Sometimes change happens when you least expect it~as Natalie Obiko Pearson  and Divya Balji write in the Vancouver Sun Jimmy Pattison who built a multi-billion dollar  “empire from a single, loss-making Vancouver car dealership” acquired in 1961 has done the impossible.

Looking at how to invest and protect money in the post-Covid world, this billionaire is now focussing on the environment. As Mr. Pattison stated “We have got to focus on the environment, the environment, the environment. Anything that is negative, in my opinion, to do with the environment is going out of business sooner or later.”

To back that claim, Mr. Pattison took a hydrogen fuelled car around southwestern British Columbia on a weekend and declared that he was surprised at the experience.
“All I’ve driven is engines all my life and so when you get something that’s this smooth and fast and goes like a dart and quiet. Boy, I never drove anything nicer.”

For someone that invested (and still acquires) car sales lots across the country, these are remarkable statements about a major change in business acumen and investment in post Covid industries.

Mr Pattison’s change of view is echoed in the success of VanMoof, which is the “Tesla of electric bikes”. These E-bikes automatically gear shift, have frames that illuminate for light, and clamp the wheel should anyone try to pilfer them.

Expecting to raise 25 million American dollars, VanMoof’s latest funding round produced $40 million from venture capitalists.

And E-bikes are right on trend in Covid and post-Covid times. With price tags in the 2,000 to 3,000 American dollar range VanMoof is aiming at selling volume on a fairly affordable cost.

As CNN’s Matt McFarland writes  “Electric bikes have become the latest hot investment in transportation as consumers seek active, outdoor activities and personal modes of transportation during the pandemic. Sales of bikes and used cars are growing. The trend of cities closing streets to car traffic amid a decline in commuting has also aided companies like Van Moof.”

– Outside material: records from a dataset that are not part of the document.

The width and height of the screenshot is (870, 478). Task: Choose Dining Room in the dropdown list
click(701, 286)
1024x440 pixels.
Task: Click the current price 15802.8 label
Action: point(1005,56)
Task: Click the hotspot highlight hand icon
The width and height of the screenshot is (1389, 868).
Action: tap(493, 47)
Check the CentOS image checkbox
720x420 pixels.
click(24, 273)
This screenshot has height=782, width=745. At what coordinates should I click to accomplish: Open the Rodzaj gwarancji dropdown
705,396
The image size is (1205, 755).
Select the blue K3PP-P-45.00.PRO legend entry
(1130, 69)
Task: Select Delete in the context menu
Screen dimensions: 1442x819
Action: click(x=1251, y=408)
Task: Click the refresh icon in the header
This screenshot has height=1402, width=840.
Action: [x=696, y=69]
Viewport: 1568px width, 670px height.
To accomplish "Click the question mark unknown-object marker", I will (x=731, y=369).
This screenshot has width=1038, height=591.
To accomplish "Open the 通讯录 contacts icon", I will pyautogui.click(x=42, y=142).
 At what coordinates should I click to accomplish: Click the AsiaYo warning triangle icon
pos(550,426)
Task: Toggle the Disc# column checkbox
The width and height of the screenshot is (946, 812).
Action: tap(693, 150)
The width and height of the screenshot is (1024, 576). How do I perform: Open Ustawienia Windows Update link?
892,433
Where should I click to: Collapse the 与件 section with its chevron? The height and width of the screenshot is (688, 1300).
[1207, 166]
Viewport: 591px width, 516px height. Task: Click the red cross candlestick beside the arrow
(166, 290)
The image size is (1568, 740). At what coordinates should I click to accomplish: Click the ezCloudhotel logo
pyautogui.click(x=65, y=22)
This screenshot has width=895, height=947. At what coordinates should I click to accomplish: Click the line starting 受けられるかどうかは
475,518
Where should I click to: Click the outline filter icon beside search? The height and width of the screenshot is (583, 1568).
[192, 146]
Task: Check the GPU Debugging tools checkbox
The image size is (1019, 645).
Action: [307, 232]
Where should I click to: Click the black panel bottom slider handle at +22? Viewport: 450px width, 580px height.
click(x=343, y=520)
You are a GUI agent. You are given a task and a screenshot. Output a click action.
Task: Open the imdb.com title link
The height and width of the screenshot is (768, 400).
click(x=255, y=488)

I have already written about the fact studies show that e-bike users quadruple the distance they travel with an e-bike, and once you own an e-bike it replaces many short car trips. As the Covid pandemic has meant more people get out to walk and bike, e-bikes have become a purchase of choice.

You know there’s a major trend towards cycling when the government of the Yukon announces a $750 rebate for an e-bike or a $1,500 rebate for a cargo e-bike. 

Change that was expected to take five years or a decade has become concentrated and faster during the Covid pandemic. Tie in climate change, the devastation from the forest fires along the western coastal states, and it is quite clear that Mr. Pattison is right about where the focus for the economy needs and will be: “ the environment, the environment, the environment.”

This VanMoof YouTube video below of a vehicle morphing into a VanMoof E-bike has had over two million views.

 

 

 

Comments

  1. EVs still have a ways to go in lowering their manufacturing footprint and becoming a more profound environmental improvement for those who really need a car. And we’ve often been disappointed in their relatively slow uptake in sales. So far. But we forget that it isn’t really the goal to get more EVs on the road but to get more ICE vehicles off. And I think we also forget that EVs include bikes, transit, transport and delivery vehicles and all of those are poised to grow radically and will probably make a much bigger dent in emissions than electrification of individual cars – at least in the near term.

    E-bikes may well be a bigger driver of separated bike lanes than bikes have been.

    And larger EVs really shine for fleet use. That’s where the economics already work today, without subsidies. The latest developments are quite fascinating: turning the entire EV fleet into grid stabilization tools that make renewable energy even more cost effective than it has become in recent years. When utilities faced the enormous cost of electrical storage to make renewabes a viable part of the grid the entire exercise seemed absolutely daunting. But with the latest battery technology EVs can play that role and save the utility the cost and hassle. Already pilot projects throughout the world are having homeowners and car owners store cheap excess electricity and sell it back at a profit when demand is high. This saves the utility the upfront cost of storage and and also saves them the high cost of running expensive peaker plants to meet short term demand.

    When smart grids have evolved more fully and this becomes the norm it’s going to make owning an EV or a fleet of them an awfully attractive proposition. ICE vehicles are doomed.